As a limitation in this study, we must emphasize that both MFA and socio-emotional development were collected through maternal report. Thus, it is possible that there is a response bias, as an optimistic pregnant woman can answer both questionnaires positively. On the other hand, a pessimistic pregnant woman may respond negatively. We must also emphasize that the results should be interpreted with caution, given the small effect size observed. However, BSID-III is used in research worldwide and is considered the gold standard for assessing early child development. The main strength of this population based-study was the sample size, which enabled the generalization and comparison of the results.
It is worth mentioning that although we found a statistically significant association between MFA and social-emotional development, the magnitude of this association was relatively small. Thus, the analyses indicated that from the variables included in the regression model only MFA was associated (despite including both pre and postnatal depression in our model) but MFA scores explained (only) 2.7% of the variance in scores of infant's socio-emotional development. In this sense, it is important to emphasize that the literature points to several other factors related to worse child social-emotional development. Among the main factors is premature birth, being male, lower maternal education, worse economic class, the difficulties in mother-infant bonding after birth and the impact of maternal mental disorders.

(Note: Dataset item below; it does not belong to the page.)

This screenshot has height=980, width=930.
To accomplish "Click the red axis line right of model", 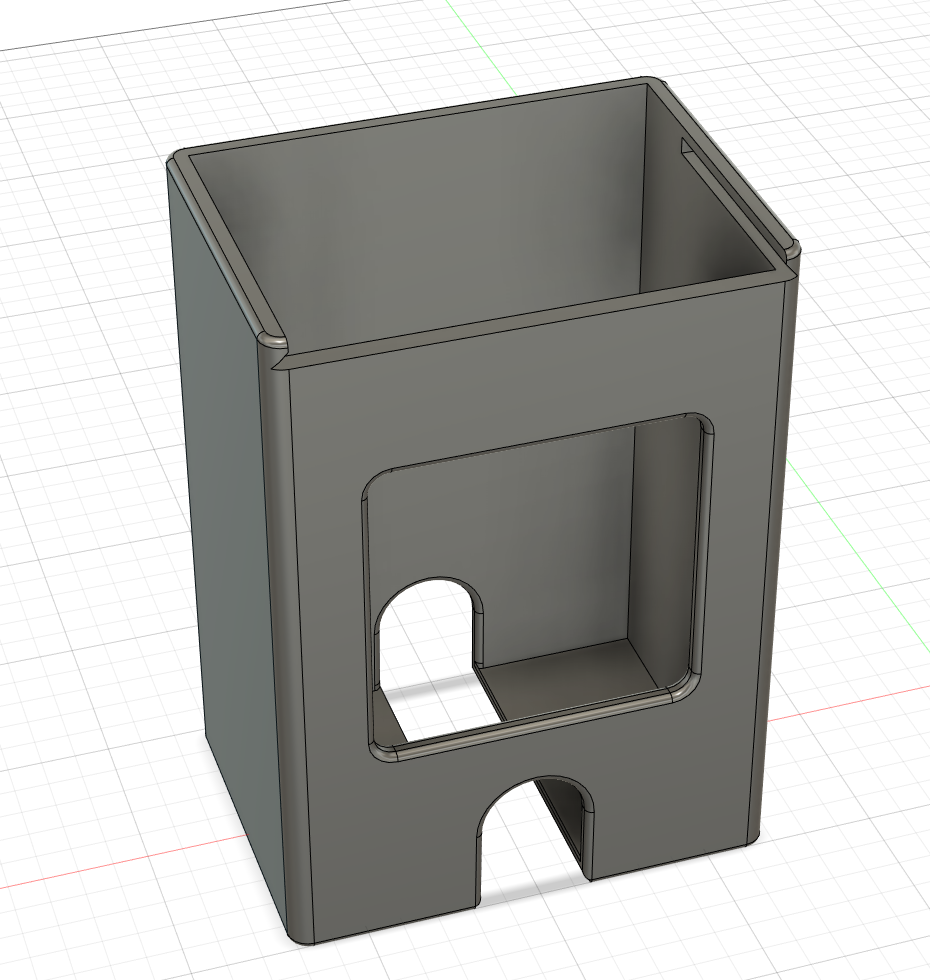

Therefore, our findings demonstrate that the mother-infant bond during the gestational period, in this case the MFA, is another important aspect, but not the only one, to be considered in preventive interventions for maternal-infant health and well-being. In addition, our results can be used not only as an indicator of the impact of MFA on infant’s outcomes, especially at an early age, but also as a basis for future research with older children. In addition, the evaluation carried out at three months of age makes it possible to identify early developmental delays and start intervention as soon as possible.
In view of the current evidence, more research should be carried out with infants of other age groups in order to verify the impact of MFA on the first year of life, since it may be associated with negative health outcomes for offspring. In addition, pregnant women should receive prenatal care that can help prevent complications and give information about important steps they can take to protect their infant and ensure a healthy pregnancy. It is noteworthy that pregnancy is characterized by physical, hormonal, social and psychological changes, and is considered a period of great emotional vulnerability in a woman's life. In addition, to all the changes that are characteristic of the gestational period, the establishment of the mother-infant bond is also part of this process, which can influence the future development of the infant, as demonstrated by our findings.
However, it is very important to intervene in prenatal care, addressing the psychological and emotional aspects of the mother, and the mother-infant relationship. Along the physical aspects, the subjective aspects that permeate the gestational period, such as the MFA, must be considered by health professionals, as they are associated with better infant outcomes in the postpartum period. We suggest the implementation of groups of pregnant women in prenatal care, so that they can share their fears, anguish and feel supported, with the aim of stimulating MFA during pregnancy with positive implications for later childhood development.